** WORK TO COMPLETE **
Filter the records below down to lines containing "agent".

** Saved entries **
=== Section Start ===

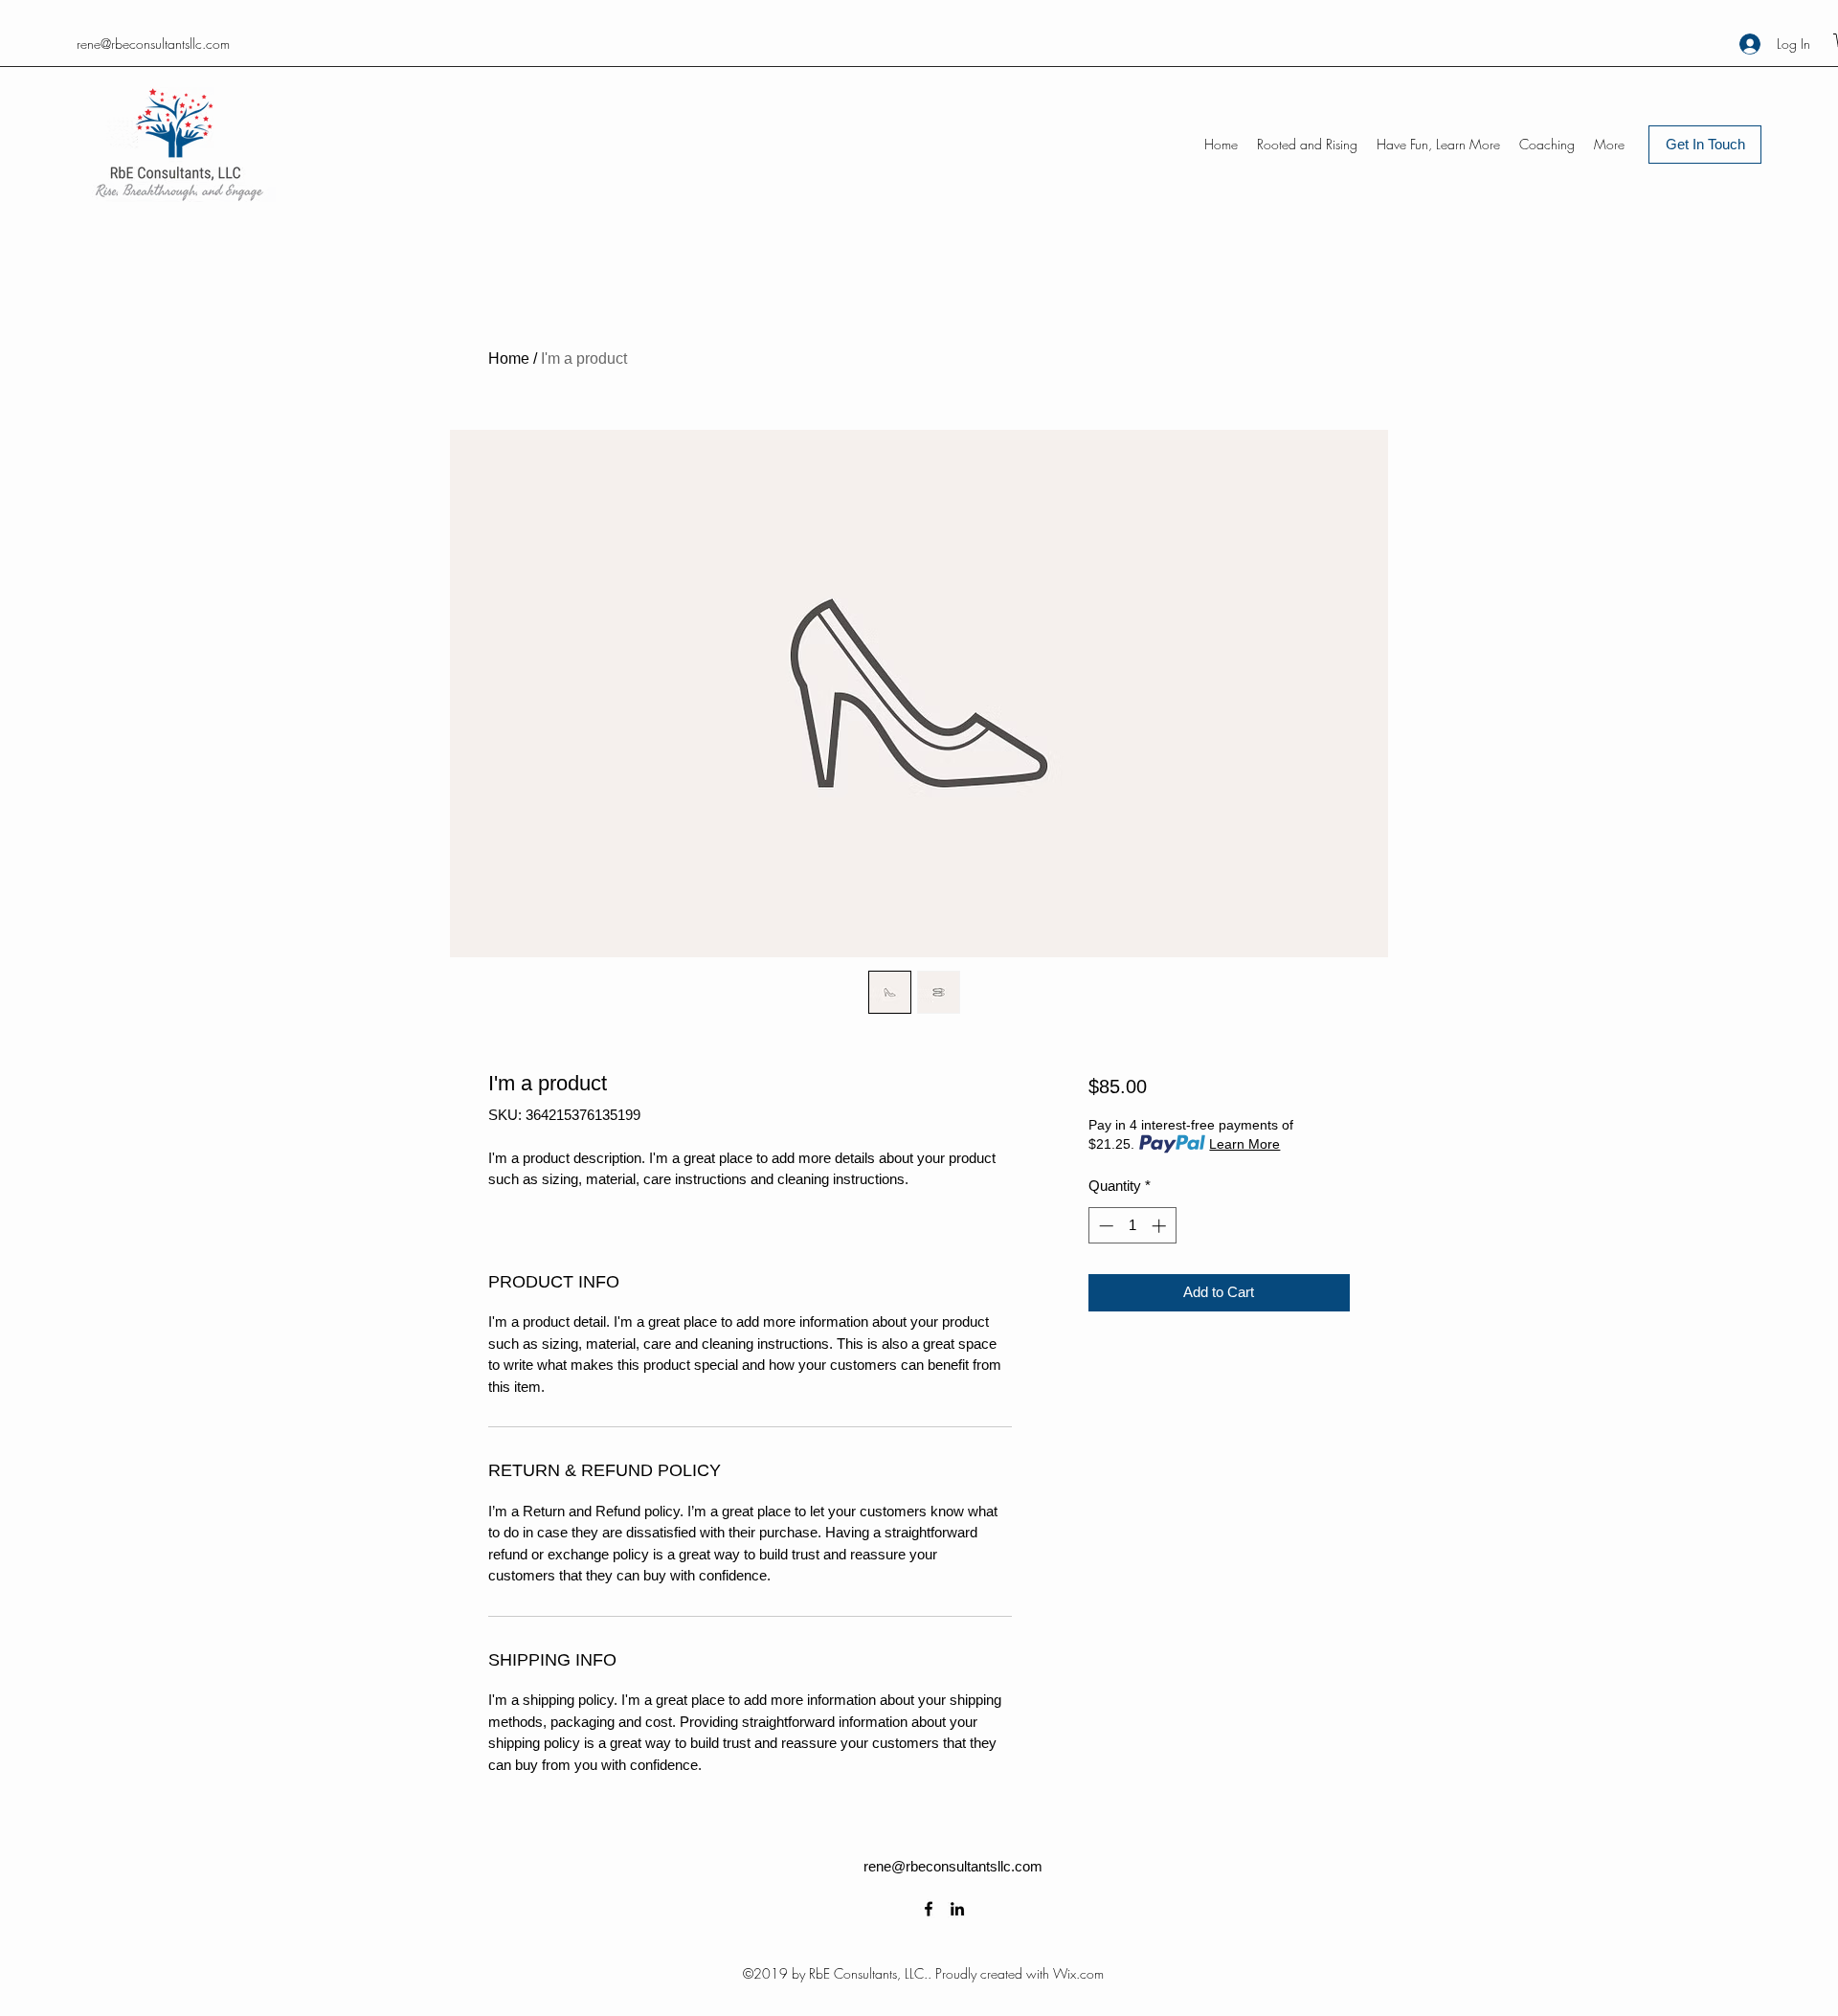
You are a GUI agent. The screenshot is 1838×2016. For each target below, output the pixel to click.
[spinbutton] (1132, 1225)
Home (508, 358)
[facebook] (928, 1908)
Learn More (1244, 1144)
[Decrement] (1104, 1225)
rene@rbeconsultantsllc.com (153, 43)
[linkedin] (957, 1908)
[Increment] (1161, 1225)
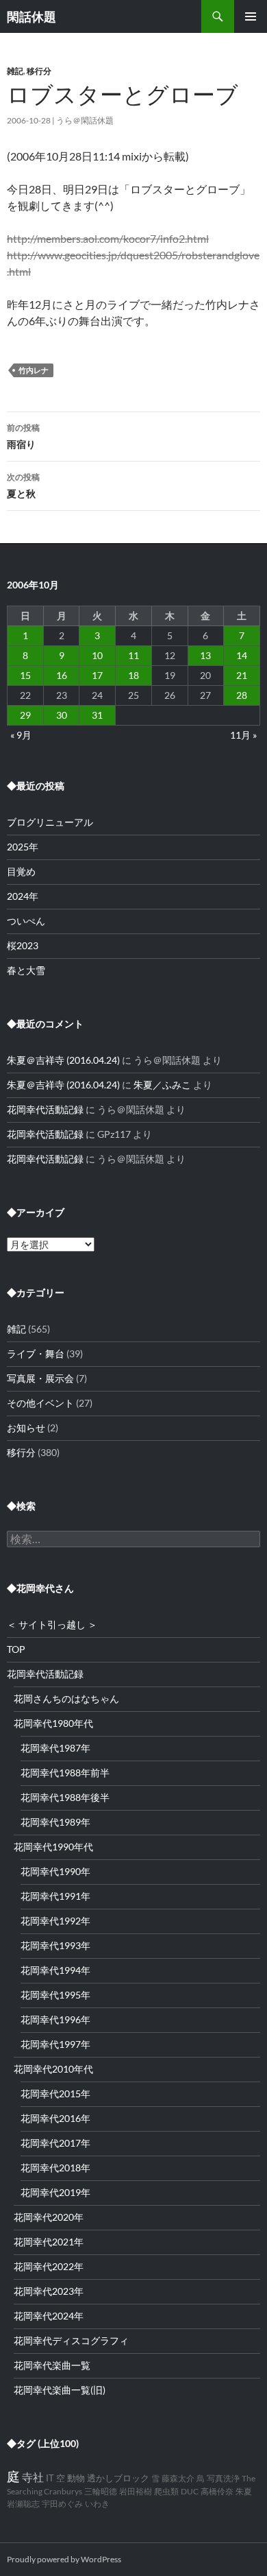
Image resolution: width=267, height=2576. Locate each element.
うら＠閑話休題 (85, 120)
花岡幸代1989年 (55, 1822)
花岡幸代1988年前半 (65, 1772)
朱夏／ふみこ (162, 1084)
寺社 (33, 2476)
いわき (97, 2504)
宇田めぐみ (62, 2504)
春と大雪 (26, 970)
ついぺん (26, 921)
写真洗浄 (223, 2478)
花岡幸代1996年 (55, 2019)
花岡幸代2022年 (49, 2266)
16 (61, 675)
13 (205, 655)
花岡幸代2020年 (49, 2217)
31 (97, 715)
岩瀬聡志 (23, 2504)
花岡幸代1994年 (55, 1970)
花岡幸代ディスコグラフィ (71, 2340)
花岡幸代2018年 (55, 2167)
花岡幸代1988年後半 (65, 1797)
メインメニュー (250, 16)
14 (241, 655)
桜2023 (22, 945)
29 (25, 715)
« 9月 (20, 735)
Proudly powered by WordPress (64, 2559)
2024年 (22, 896)
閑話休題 (31, 16)
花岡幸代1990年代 (53, 1846)
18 (133, 675)
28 (241, 695)
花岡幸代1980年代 (53, 1723)
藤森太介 (178, 2478)
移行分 (39, 71)
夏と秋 (23, 485)
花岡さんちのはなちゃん (66, 1698)
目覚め (21, 871)
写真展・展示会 (40, 1378)
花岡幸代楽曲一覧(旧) (59, 2390)
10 (97, 655)
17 (97, 675)
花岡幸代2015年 (55, 2093)
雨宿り (23, 436)
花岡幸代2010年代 (53, 2069)
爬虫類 (166, 2491)
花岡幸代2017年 (55, 2143)
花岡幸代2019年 (55, 2192)
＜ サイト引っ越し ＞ (52, 1624)
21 (241, 675)
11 (133, 655)
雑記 (15, 71)
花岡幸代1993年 (55, 1945)
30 (61, 715)
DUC (190, 2491)
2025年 (22, 846)
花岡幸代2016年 (55, 2118)
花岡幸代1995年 (55, 1995)
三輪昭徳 (100, 2491)
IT (50, 2478)
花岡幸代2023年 (49, 2291)
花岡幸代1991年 (55, 1896)
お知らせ (26, 1427)
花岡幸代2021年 (49, 2241)
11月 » (243, 735)
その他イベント (40, 1403)
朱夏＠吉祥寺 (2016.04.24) (63, 1060)
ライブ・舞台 (35, 1353)
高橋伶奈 (217, 2491)
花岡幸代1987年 (55, 1748)
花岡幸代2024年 (49, 2316)
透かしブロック (118, 2478)
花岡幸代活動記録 (45, 1109)
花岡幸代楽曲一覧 (52, 2365)
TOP (16, 1649)
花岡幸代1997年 (55, 2044)
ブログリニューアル (50, 822)
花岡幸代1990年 (55, 1871)
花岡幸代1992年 (55, 1921)
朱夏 (244, 2491)
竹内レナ (33, 370)
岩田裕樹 (135, 2491)
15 (25, 675)
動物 (76, 2478)
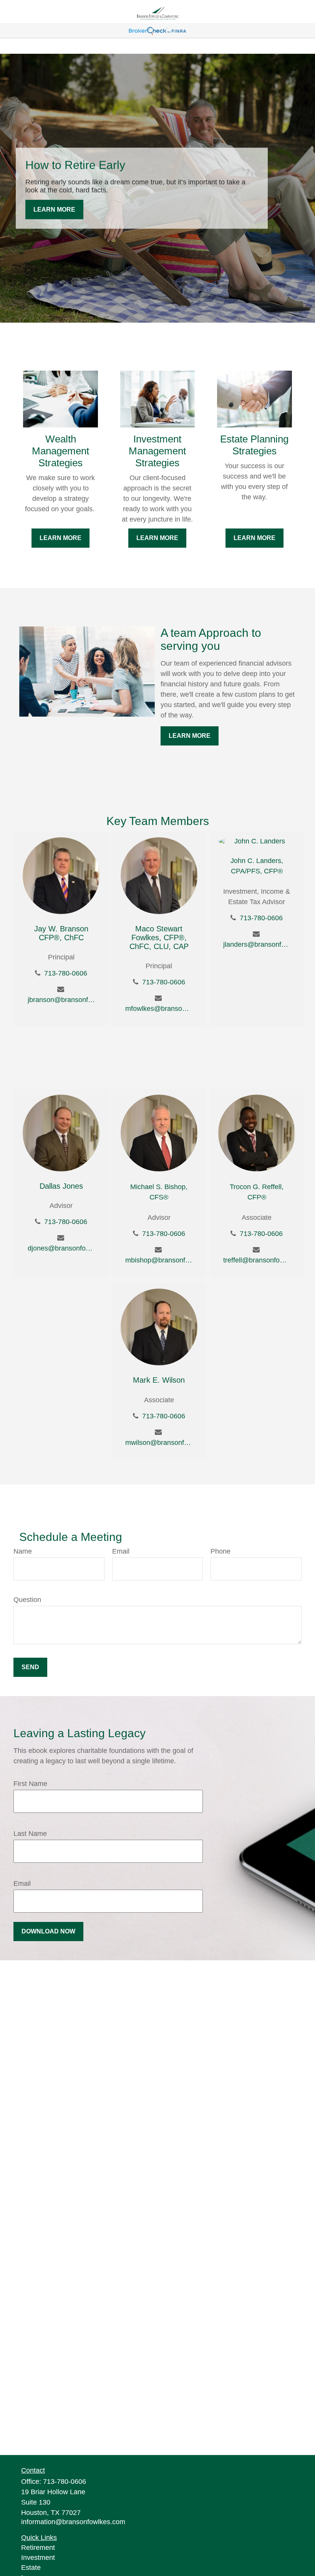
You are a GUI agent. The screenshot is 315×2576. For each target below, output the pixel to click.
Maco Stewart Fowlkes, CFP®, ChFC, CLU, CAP (159, 937)
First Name (30, 1783)
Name (22, 1551)
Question (27, 1600)
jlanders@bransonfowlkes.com (256, 944)
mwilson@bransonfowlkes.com (158, 1442)
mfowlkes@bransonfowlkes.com (158, 1008)
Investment (38, 2557)
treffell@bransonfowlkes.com (256, 1260)
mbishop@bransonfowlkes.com (158, 1260)
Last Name (30, 1833)
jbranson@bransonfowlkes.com (61, 1000)
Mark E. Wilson (159, 1380)
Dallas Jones (61, 1186)
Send (30, 1667)
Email (120, 1551)
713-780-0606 (65, 973)
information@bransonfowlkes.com (73, 2522)
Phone (220, 1551)
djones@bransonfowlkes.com (61, 1248)
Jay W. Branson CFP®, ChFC (61, 933)
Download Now (48, 1931)
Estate (31, 2567)
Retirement (38, 2547)
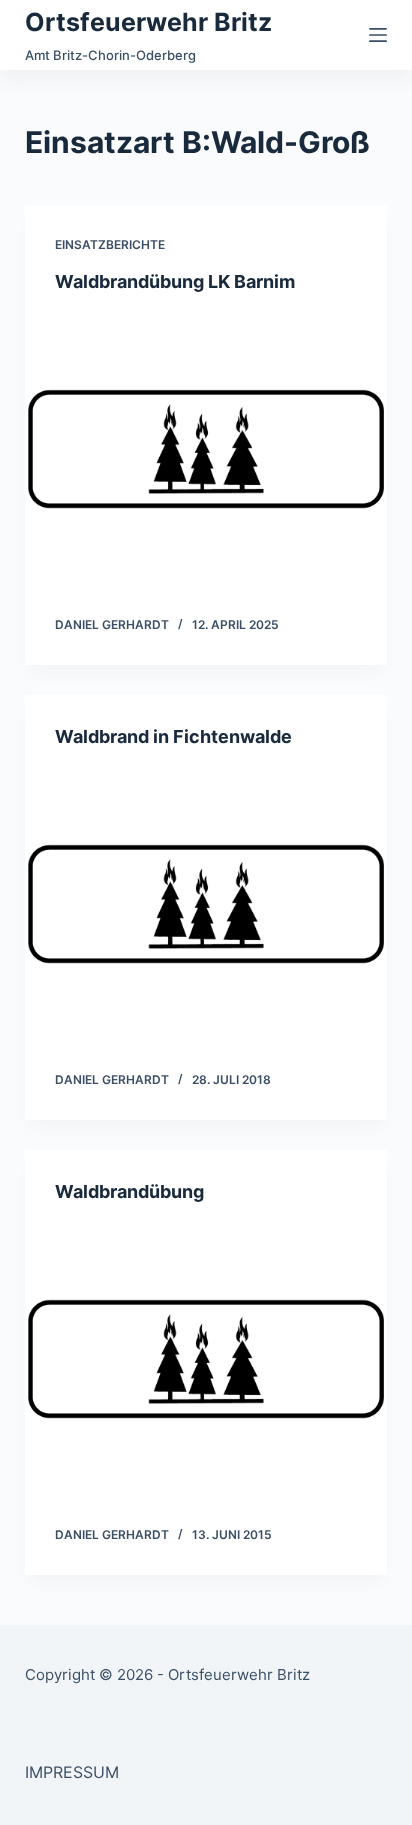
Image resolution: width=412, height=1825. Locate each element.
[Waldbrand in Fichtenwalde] (206, 904)
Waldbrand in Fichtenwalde (173, 736)
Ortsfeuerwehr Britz (148, 22)
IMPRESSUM (72, 1772)
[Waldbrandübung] (206, 1359)
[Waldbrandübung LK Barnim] (206, 449)
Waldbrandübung (129, 1191)
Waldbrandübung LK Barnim (175, 281)
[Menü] (378, 35)
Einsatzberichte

=== Section End ===

** REPLY TO THE EXERCISE **
You are a GUI agent. The screenshot is 1838×2016. For each target below, output the pixel to click.
You are a GUI agent. The screenshot is 315×2576. For each target below, output the pixel to click.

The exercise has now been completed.